Он не решался дотронуться до Мэгги после ее болезни, но однажды ночью все-таки приник к ее губам и попытался поцеловать ее взасос. Она напряглась и больно укусила его за язык. Алекс отпрянул, плюясь кровью. Укус оказался глубоким. Лицо Мэгги было искаженным и уродливым.

– Ну КАК, нравится тебе уздечка, уздечка, уздечка?

Сразу же осознав, что она сделала, Мэгги начала истерически всхлипывать и прижиматься к Алексу. Но он совершенно растерялся и не знал, что и думать.

Чуть позже, лежа в темноте, Мэгги сказала:

– Мне нужен Де Санг. Он сможет мне помочь.

– Что? Этот мошенник? Да что он может сделать для нас?

– Я сказала тебе. Он может мне помочь.

– Мы найдем тебе приличного психиатра.

– Нет. Мне нужен Де Санг.

– Мэгги, он нам не поможет. – Алекс был в полном отчаянии. – К тому же я так и не оплатил его счет.

Мэгги записалась на прием к Де Сангу на следующий же день. Она взяла с собой Сэма. Мальчик вбежал в кабинет и бросился к доктору, обнимая его ноги.

– Ну, ну, ну! Как поживаем, молодой человек?

Де Санг наклонился к Сэму и заговорил с ним очень тихо, словно собираясь сообщить ему самый большой в мире секрет:

– Мне надо побеседовать с твоей мамочкой.
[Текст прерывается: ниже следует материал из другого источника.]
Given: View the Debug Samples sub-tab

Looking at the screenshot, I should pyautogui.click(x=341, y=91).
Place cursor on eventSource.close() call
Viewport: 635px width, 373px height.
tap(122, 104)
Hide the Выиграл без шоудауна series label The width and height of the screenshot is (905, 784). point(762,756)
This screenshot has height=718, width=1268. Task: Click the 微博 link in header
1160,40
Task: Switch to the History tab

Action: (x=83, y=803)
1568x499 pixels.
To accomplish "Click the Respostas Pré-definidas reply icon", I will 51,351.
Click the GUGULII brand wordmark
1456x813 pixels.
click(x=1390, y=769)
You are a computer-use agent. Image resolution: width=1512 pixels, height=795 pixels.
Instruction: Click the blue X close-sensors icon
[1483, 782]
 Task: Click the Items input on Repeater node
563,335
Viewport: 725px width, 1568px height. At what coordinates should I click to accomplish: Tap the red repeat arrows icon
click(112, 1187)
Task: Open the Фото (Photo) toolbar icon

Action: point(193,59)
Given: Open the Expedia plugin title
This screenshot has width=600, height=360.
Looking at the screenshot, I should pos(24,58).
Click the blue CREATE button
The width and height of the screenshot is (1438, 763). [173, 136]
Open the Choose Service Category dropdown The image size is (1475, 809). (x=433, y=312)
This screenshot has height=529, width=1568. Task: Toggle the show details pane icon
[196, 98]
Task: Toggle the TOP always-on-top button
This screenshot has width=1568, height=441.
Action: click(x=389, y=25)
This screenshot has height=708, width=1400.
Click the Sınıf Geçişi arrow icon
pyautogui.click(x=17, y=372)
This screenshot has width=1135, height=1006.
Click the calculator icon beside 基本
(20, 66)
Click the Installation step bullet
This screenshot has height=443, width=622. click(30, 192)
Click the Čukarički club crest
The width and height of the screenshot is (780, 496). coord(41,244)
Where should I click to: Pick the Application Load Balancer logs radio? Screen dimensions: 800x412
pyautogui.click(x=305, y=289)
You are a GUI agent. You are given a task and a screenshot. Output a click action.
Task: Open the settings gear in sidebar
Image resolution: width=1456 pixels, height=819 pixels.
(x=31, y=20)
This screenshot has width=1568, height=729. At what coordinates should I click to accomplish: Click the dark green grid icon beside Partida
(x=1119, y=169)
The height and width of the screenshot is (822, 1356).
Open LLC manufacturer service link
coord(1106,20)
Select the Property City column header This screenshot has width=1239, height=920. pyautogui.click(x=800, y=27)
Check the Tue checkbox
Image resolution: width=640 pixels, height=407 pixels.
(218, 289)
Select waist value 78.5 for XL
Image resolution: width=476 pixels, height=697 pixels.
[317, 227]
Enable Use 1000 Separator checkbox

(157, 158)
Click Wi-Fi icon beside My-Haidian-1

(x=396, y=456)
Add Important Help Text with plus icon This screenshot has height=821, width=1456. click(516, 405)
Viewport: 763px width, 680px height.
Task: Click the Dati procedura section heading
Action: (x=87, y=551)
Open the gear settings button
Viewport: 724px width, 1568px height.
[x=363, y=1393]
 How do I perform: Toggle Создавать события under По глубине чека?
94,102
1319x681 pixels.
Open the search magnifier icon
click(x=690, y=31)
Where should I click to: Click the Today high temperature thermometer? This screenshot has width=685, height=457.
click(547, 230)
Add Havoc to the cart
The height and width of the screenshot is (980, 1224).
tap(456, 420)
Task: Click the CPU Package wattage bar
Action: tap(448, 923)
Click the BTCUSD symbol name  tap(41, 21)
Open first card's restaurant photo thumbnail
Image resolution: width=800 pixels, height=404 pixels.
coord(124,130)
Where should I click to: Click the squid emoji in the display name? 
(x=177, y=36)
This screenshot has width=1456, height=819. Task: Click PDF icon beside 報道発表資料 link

Как думаешь, ты сможешь какое-то время подержать капитана Крюка связанным вон в том коридоре?

Сэм, шаркая, вышел из кабинета.

– Моя секретарша за ним присмотрит. – сказал Де Санг, предложив Мэгги стул.

– Я как раз ей заплатила. – ответила Мэгги.

Де Санг отвернулся.

– Итак, – сказал он после того, как она изложила ему свою историю. – Есть Мэгги, есть Белла и есть...

– Есть А.

– И вы не знаете ее имени?

– Нет. Но кажется, Белла знает.

– А почему вы решили, что я смогу убедить Беллу рассказать нам?

Мэгги указала на его диплом гипнотерапевта, выглядывающий из-под детских рисунков на стене.

– Я хочу, чтобы вы помогли мне запустить обратный ход памяти. Это ведь так называется?

Де Санг покачал головой:

– Я бы не назвал это рядовым использованием гипнотерапии.

– Конечно. Но ведь и вы – не рядовой психолог.

Доктор улыбнулся. Потом переместился на свою кушетку, сбросил ботинки и лег, словно пациентом был он.

– Давайте-ка с вами побеседуем, Мэгги. – Он положил голову на подушку. – И пусть это останется между нами, ведьмами.